By contrast, a student from Germany received good news that he had not asked for. Manuel Bartsch, now 24, was brought to the United States when he was 10 years old, then remained without documents. He stuck to his studies and is now nearing graduation from a private university in Ohio. After a legal fight in 2006, the immigration agency suspended Mr. Bartsch’s deportation, said his lawyer, David Leopold. On Nov. 3, the agency surprised Mr. Bartsch by terminating his deportation case entirely.
Like others whose deportations are canceled under the new policy, Mr. Bartsch will remain in limbo without any positive immigration status, Mr. Leopold said. But he will be able to apply for a work permit, an identity document that can open many doors.
“Hats off to ICE in the field for following the directives,” Mr. Leopold said.
Outspoken resistance to the policy has come from Chris Crane, the president of the American Federation of Government Employees’ union local that represents ICE deportation agents. In testimony last month before the immigration subcommittee of the House Judiciary Committee, Mr. Crane said that Mr. Morton’s guidelines were too complex and “cannot be effectively applied in the field.”
Rather than adding flexibility, Mr. Crane said, the guidelines “take away officers’ discretion and establish a system that mandates that the nation’s most fundamental immigration laws are not enforced.”

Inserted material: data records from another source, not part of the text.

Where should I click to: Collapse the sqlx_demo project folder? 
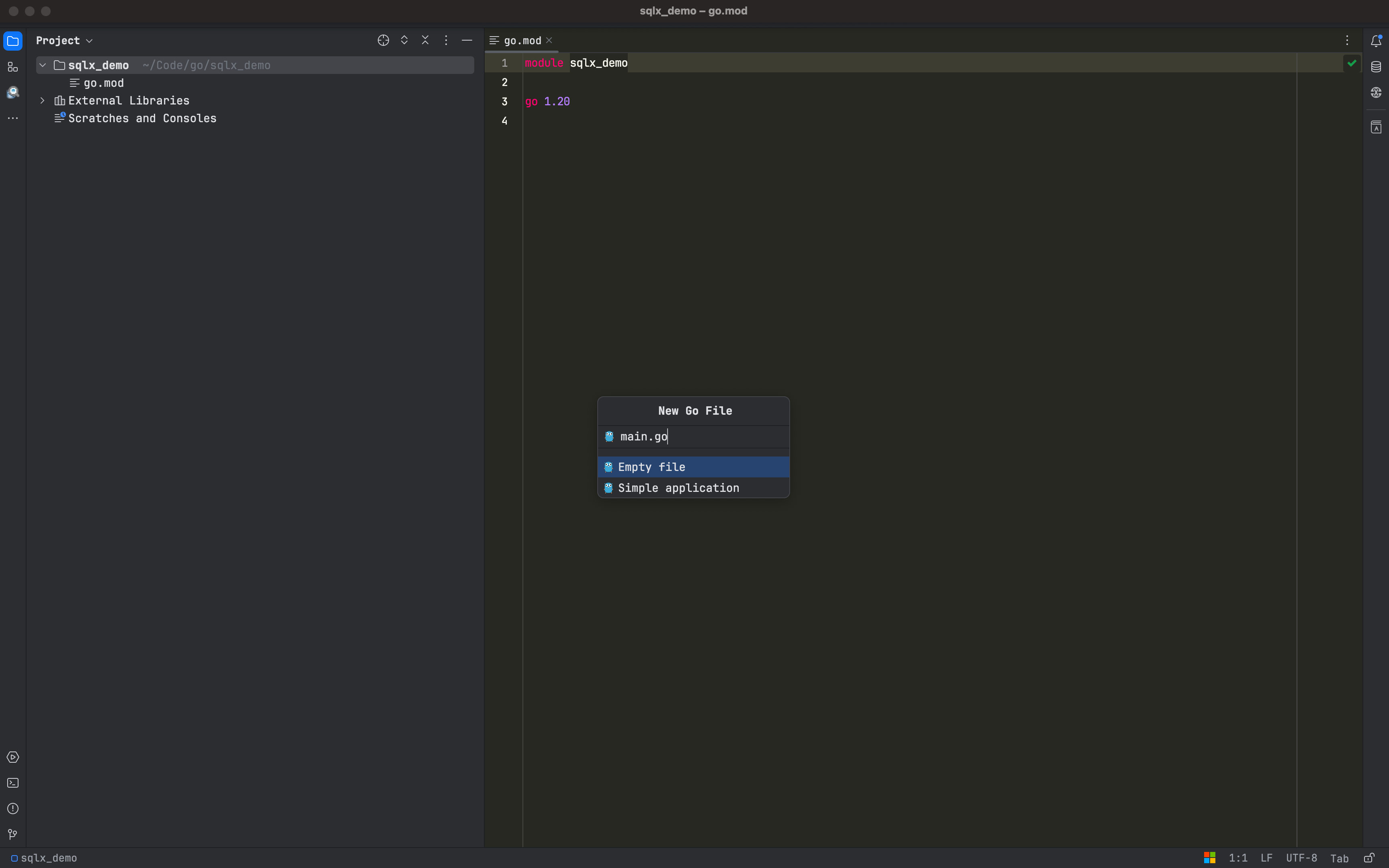coord(43,66)
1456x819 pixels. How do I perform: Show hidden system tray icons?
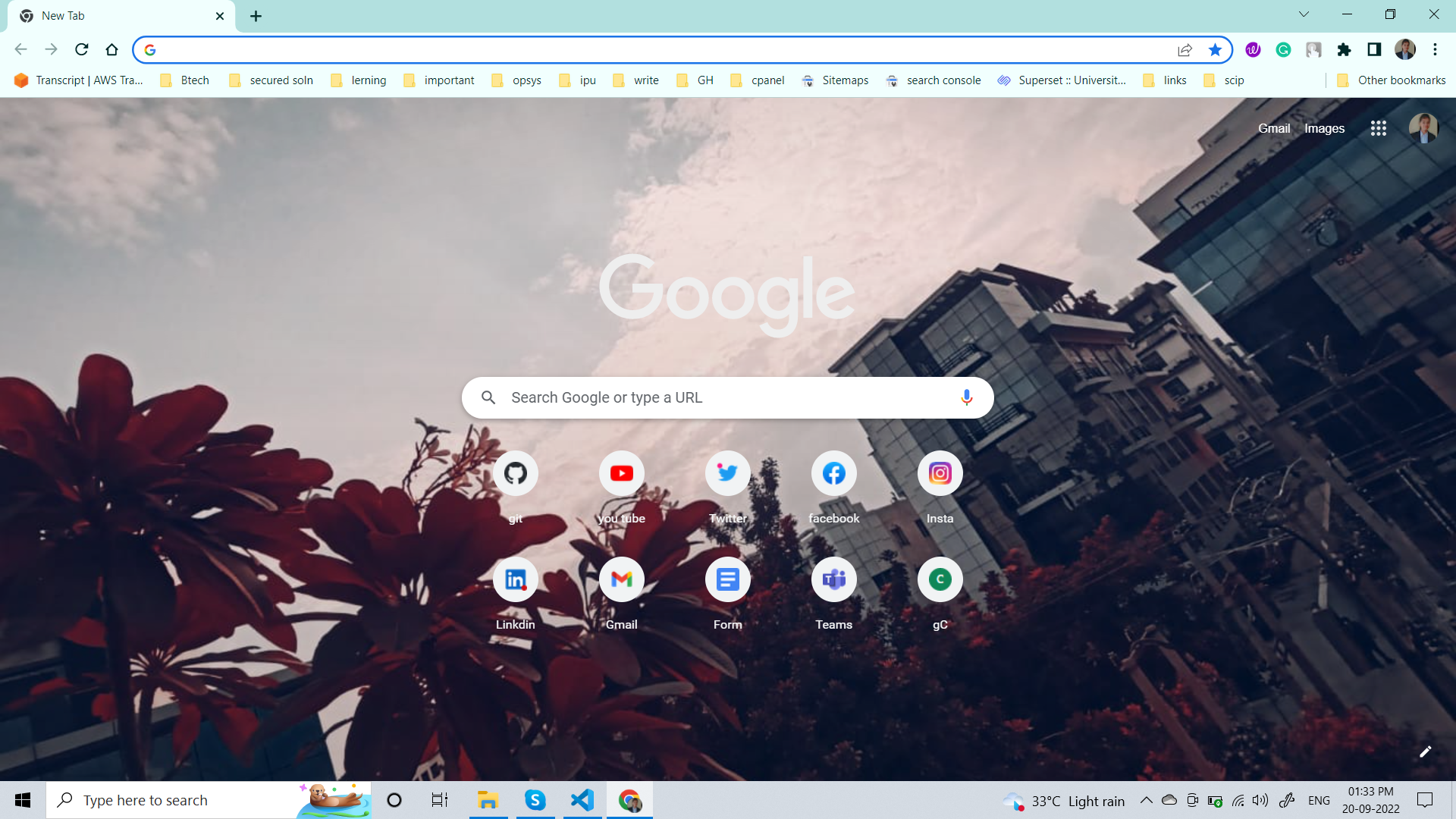pos(1146,800)
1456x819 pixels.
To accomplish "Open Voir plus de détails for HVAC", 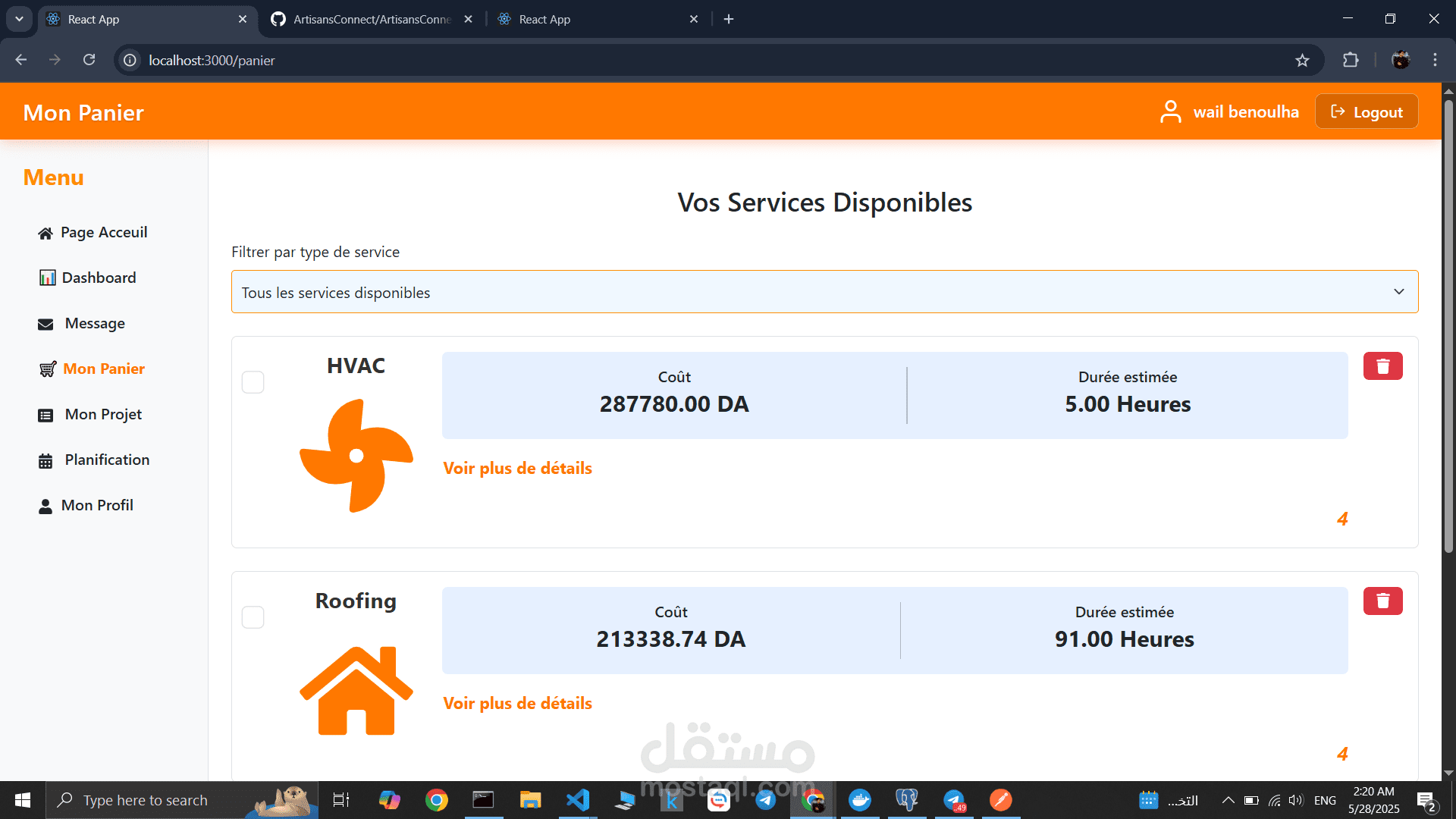I will point(517,468).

Still, uncertainty about the policy among agents appeared more widespread than outright rejection did. That was the experience of Shamir Ali, a 24-year-old student born in Bangladesh, who was detained Oct. 19 when the police raided a Miami car rental agency where he worked, looking for someone else. Mr. Ali seemed to fit within the discretion guidelines: he had no criminal record and had been brought by his parents to the United States when he was 7. But immigration agents denied his first requests to be spared from deportation.
Then student groups staged protests on Mr. Ali’s behalf in eight cities. On Oct. 28, agents freed Mr. Ali on an order of supervision, also allowing him to apply for a work permit. For Mr. Ali, like Mr. Bartsch, that permit would be life-changing, since it would allow him to obtain a driver’s license and to enroll at resident rates in a state college.
With prosecutorial discretion not being applied evenly in many cases, it further goes to show how immigration reform is necessary to help alleviate so many of our resources in pursuing cases of individuals who show more benefit staying in the U.S. Only with immigration reform will the deportation policy reflect the need to remove individuals who are gang members or have criminal records.